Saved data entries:
★ ★ ★ ★

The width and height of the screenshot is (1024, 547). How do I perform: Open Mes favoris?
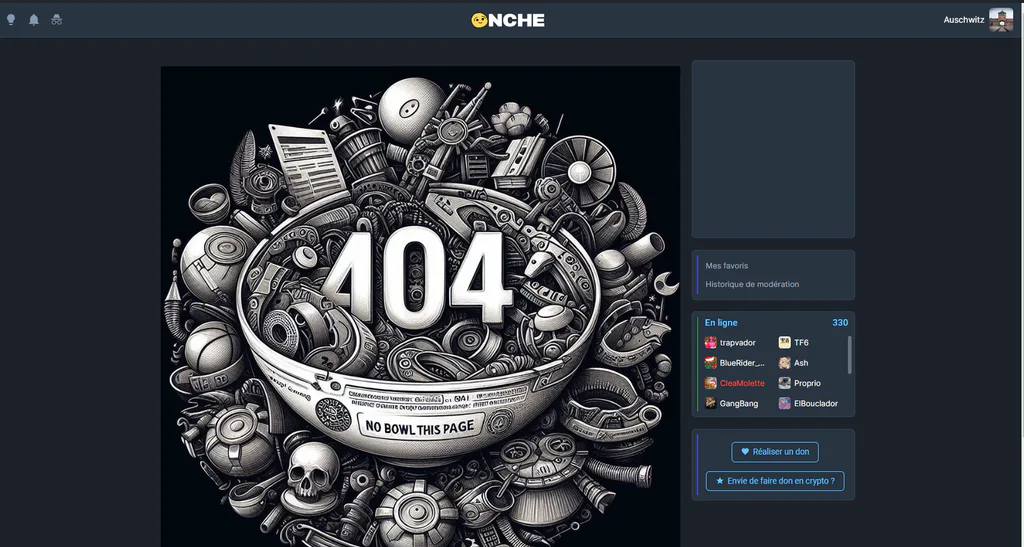click(x=727, y=266)
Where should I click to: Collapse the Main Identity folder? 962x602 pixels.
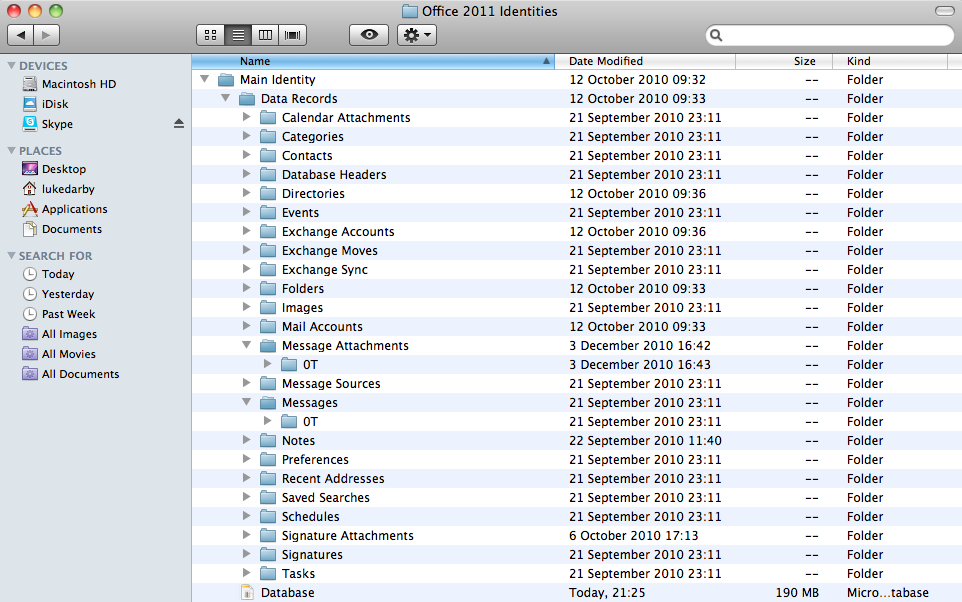[x=205, y=80]
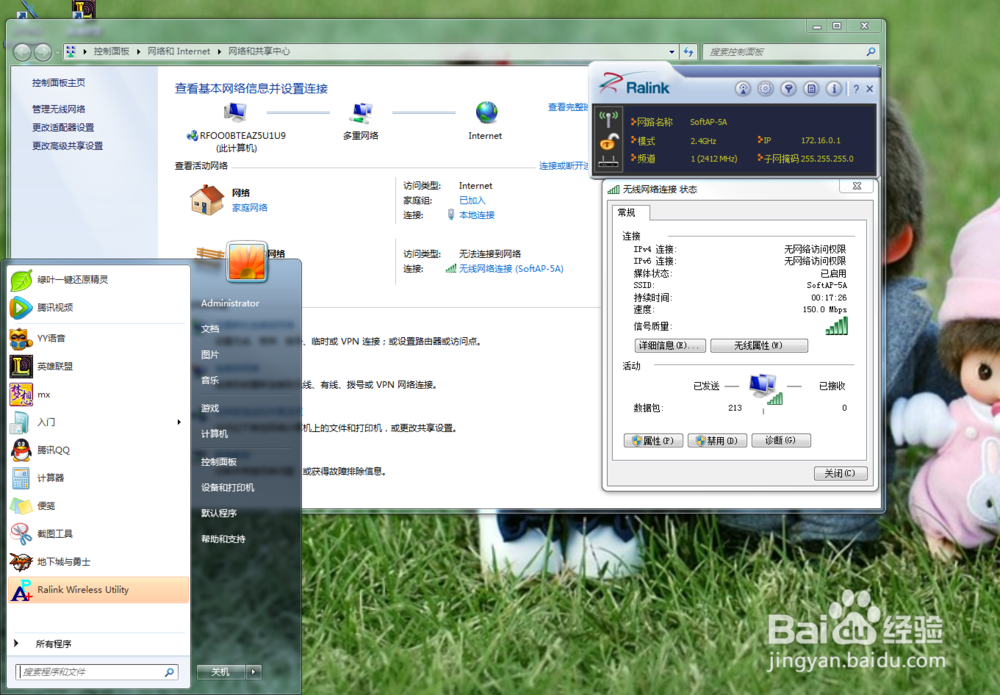The width and height of the screenshot is (1000, 695).
Task: Expand the 入门 submenu arrow
Action: 180,422
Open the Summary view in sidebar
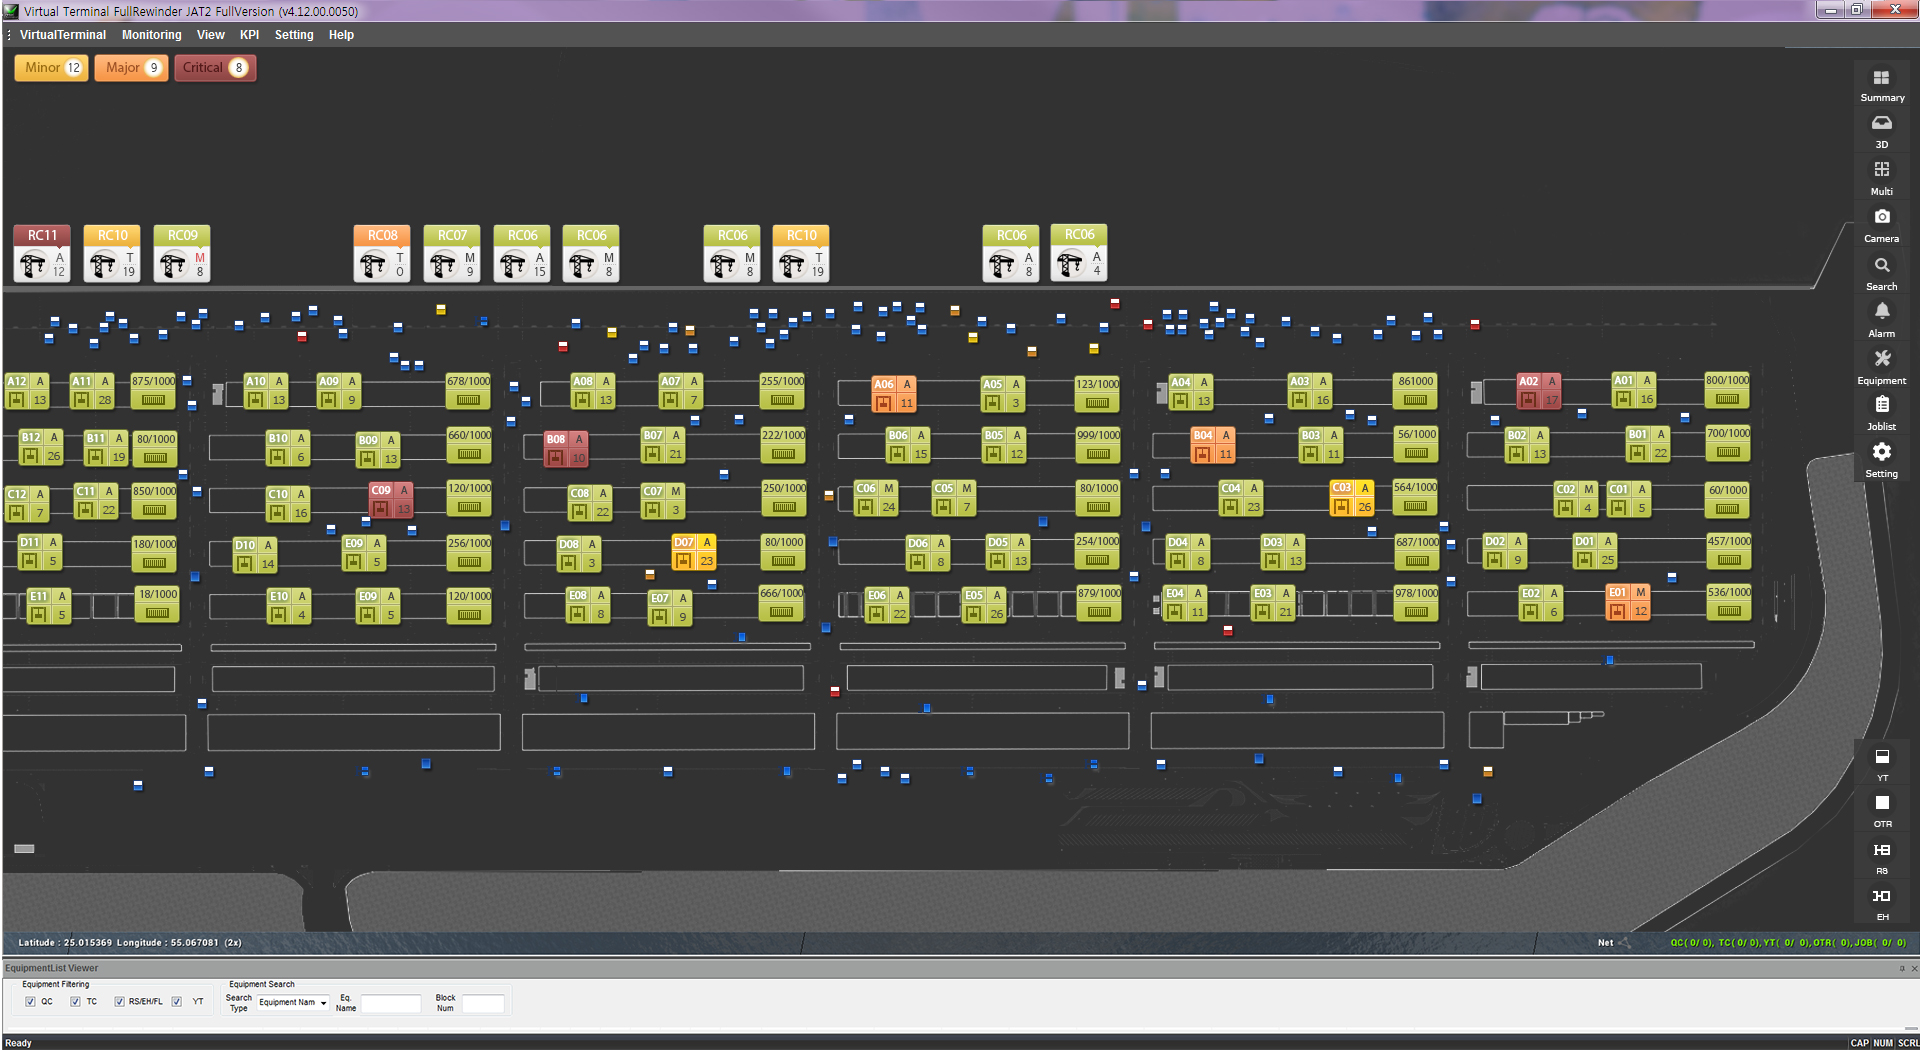 coord(1881,85)
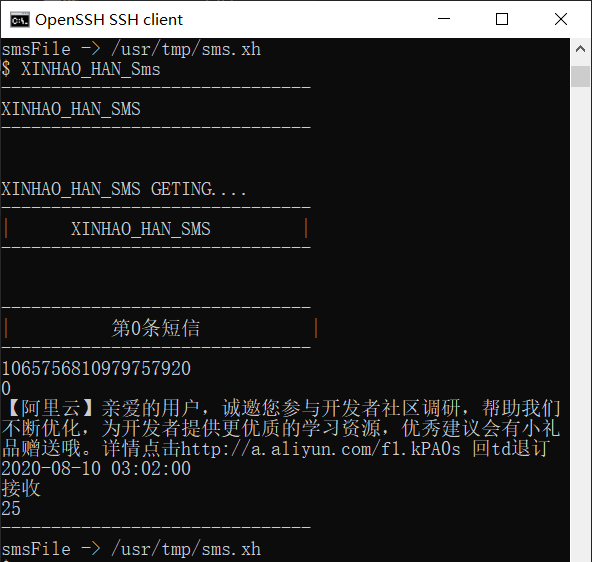Click the top smsFile -> /usr/tmp/sms.xh line
The height and width of the screenshot is (562, 592).
[x=131, y=49]

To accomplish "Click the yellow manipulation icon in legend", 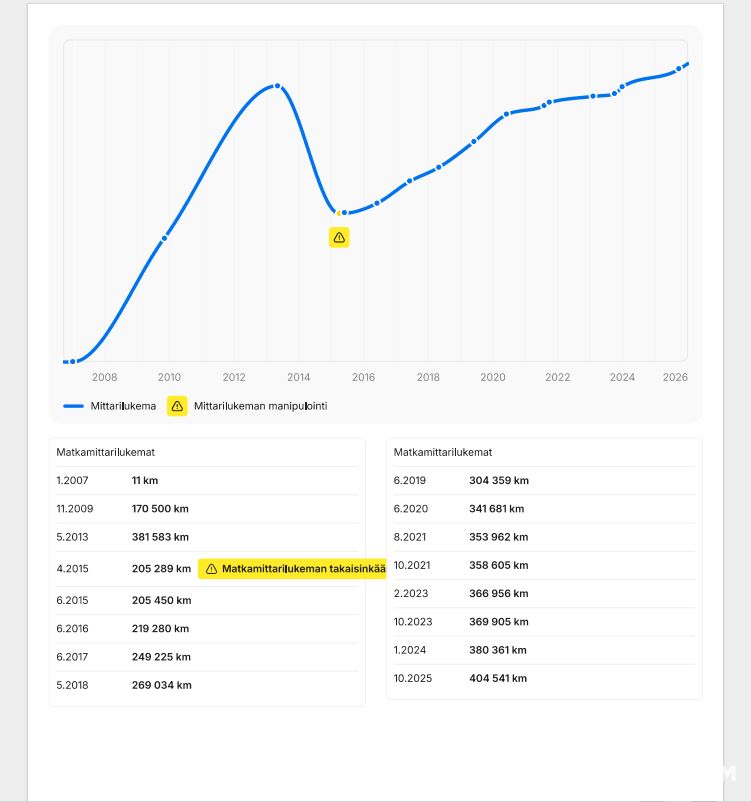I will tap(177, 406).
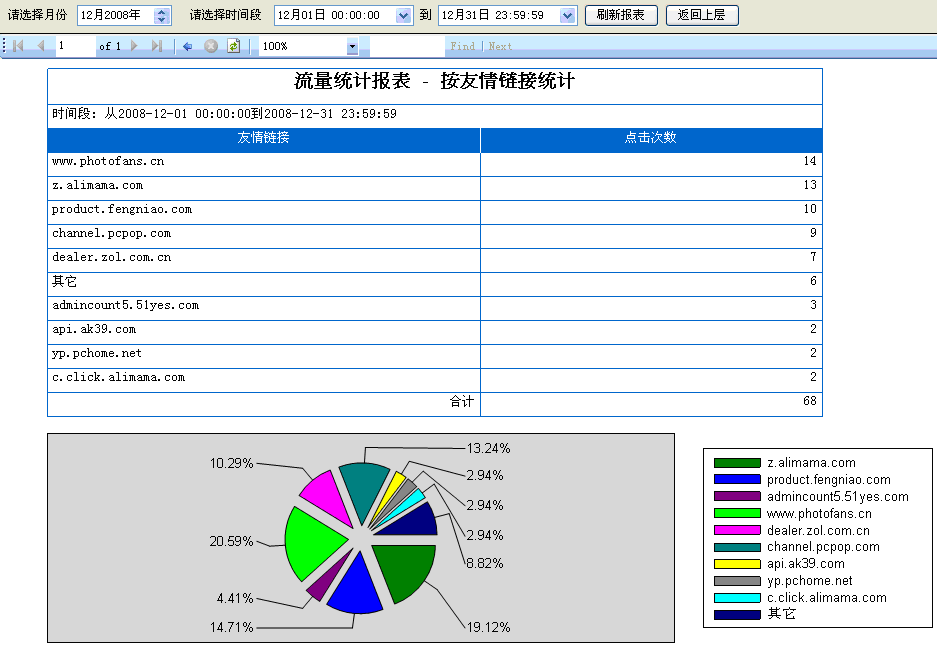The image size is (937, 650).
Task: Click the previous page arrow
Action: click(x=41, y=46)
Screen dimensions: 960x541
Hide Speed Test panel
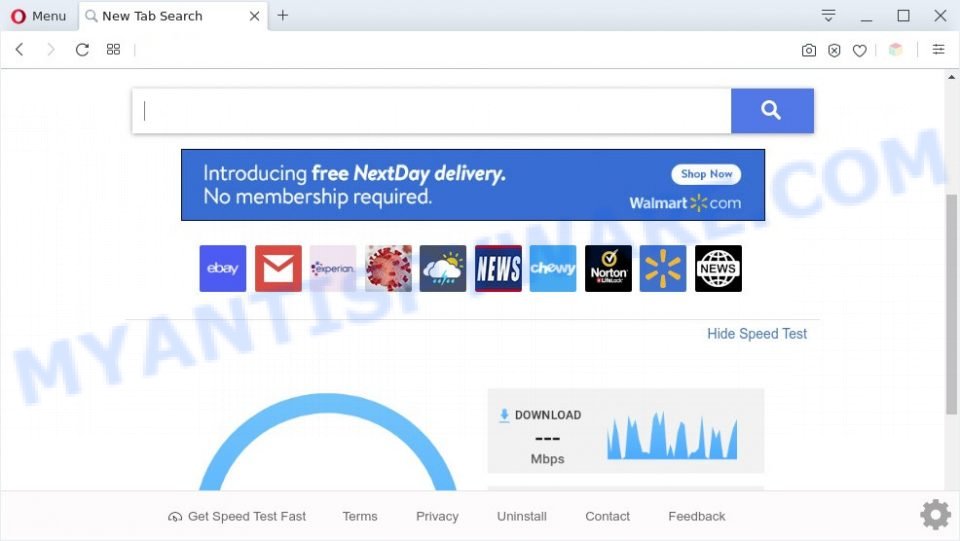coord(757,334)
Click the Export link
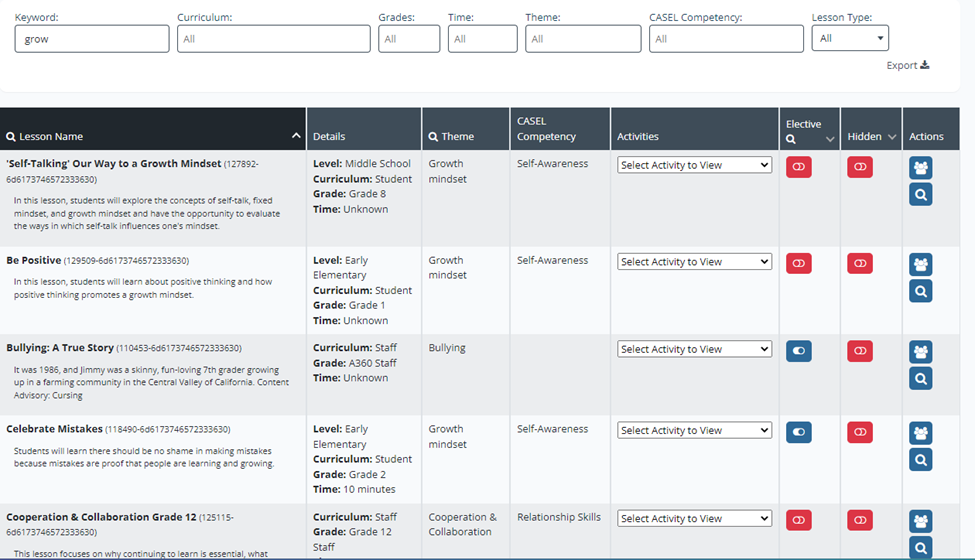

★ ★ ★ ★

## ASSIGNMENT
Only the lines from the one that contains "Screen dimensions: 960x541" through the last line of the records may appear in the answer, retyped exactly and with no pictures.

## WRITTEN SOLUTION
Screen dimensions: 960x541
Hide Speed Test panel
coord(757,334)
Click the Export link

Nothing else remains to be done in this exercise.